At time t14, the clock signal CK1 changes to the high level, and the clock signal CK2 and the reset signal R change to the low level. Accordingly, the TFTs 32, 34 are turned off. As described above, the potential of the node N1 is at the high level during a period from time t11 to time t13 (the high level higher than usual during a period from time t12 to time t13) and is at the low level during the other periods. The output signal Z is at the high level during the period from time t12 to time t13 and is at the low level during the other periods.

The output signal Z of the unit circuit 30 of the ith stage is delayed by the time Tx from the set signal S and is at the high level just for the time Tx. The set signal S is the output signal Z of the unit circuit 30 of the (i−1)th stage. The output signal Z of the unit circuit of the ith stage is applied to the scanning line Gi. Therefore, the potentials of the scanning lines G1 to Gm sequentially go to the high level in ascending order for the time Tx each (see FIG. 5).

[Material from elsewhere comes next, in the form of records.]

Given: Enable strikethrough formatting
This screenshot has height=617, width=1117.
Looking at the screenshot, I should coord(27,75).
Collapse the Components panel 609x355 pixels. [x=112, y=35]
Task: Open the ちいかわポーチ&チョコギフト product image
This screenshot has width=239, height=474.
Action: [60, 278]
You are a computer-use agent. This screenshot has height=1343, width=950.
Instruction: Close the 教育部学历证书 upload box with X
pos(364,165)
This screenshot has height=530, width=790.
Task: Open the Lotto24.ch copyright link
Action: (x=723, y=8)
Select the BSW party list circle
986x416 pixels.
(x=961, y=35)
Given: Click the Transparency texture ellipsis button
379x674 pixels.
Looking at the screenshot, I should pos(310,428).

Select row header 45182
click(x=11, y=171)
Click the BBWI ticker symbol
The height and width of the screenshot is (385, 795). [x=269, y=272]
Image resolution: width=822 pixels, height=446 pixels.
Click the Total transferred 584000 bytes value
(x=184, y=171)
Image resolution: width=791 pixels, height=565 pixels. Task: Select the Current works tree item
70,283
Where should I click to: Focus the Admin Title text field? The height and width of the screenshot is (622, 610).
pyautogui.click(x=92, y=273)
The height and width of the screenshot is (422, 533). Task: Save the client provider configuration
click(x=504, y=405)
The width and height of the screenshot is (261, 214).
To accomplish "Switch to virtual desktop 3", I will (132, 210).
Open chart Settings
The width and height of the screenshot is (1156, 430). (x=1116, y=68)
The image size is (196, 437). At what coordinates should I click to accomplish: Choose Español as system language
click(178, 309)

FIG. 9 is a circuit diagram of the unit circuit 40. As illustrated in FIG. 9, the unit circuit 40 includes 11 TFTs 41 to 51 and 2 capacitors 52, 53. The TFTs 41 to 51 are N-channel transistors. In FIG. 9, a node to which the gate terminal of the TFT 43 is connected is referred to as N2, a node to which the gate terminal of the TFT 50 is connected is referred to as N3, and a node to which the source terminal of the TFT 50 is connected is referred to as N4.

The drain terminal and the gate terminal of the TFT 41 are connected to the set terminal S. The source terminal of the TFT 41 is connected to the drain terminal of the TFT 42 and the gate terminals of the TFTs 43 and 45. The drain terminal of the TFT 43 is connected to the clock terminal CK1. The source terminal of the TFT 43 is connected to the drain terminal of the TFT 44 and the output terminal OUT. A high-level potential VDD is applied to the drain terminal of the TFT 45. The source terminal of the TFT 45 is connected to the drain terminal of the TFT 46 and the output terminal EM.

The drain terminal and the gate terminal of the TFT 47 are connected to the clock terminal CK2. The source terminal of the TFT 47 is connected to the drain terminals of the TFTs 48, 49 and the gate terminal of the TFT 50. The drain terminal of the TFT 50 is connected to the clock terminal CK1. The source terminal of the TFT 50 is connected to the gate terminal of the TFT 46 and the drain terminal of the TFT 51.

The gate terminals of the TFTs 42, 44 are connected to the node N4. The gate terminal of the TFT 48 is connected to the set terminal S. The gate terminal of the TFT 49 is connected to the node N2. The source terminals of the TFTs 48, 49 and the gate terminal of the TFT 51 are connected to the clock terminal CK2. A low-level potential VSS is applied to the source terminals of the TFTs 42, 44, 46, 51. The capacitor 52 is provided between the gate terminal and the source terminal of the TFT 43. The capacitor 53 is provided between the gate terminal and the source terminal of the TFT 50.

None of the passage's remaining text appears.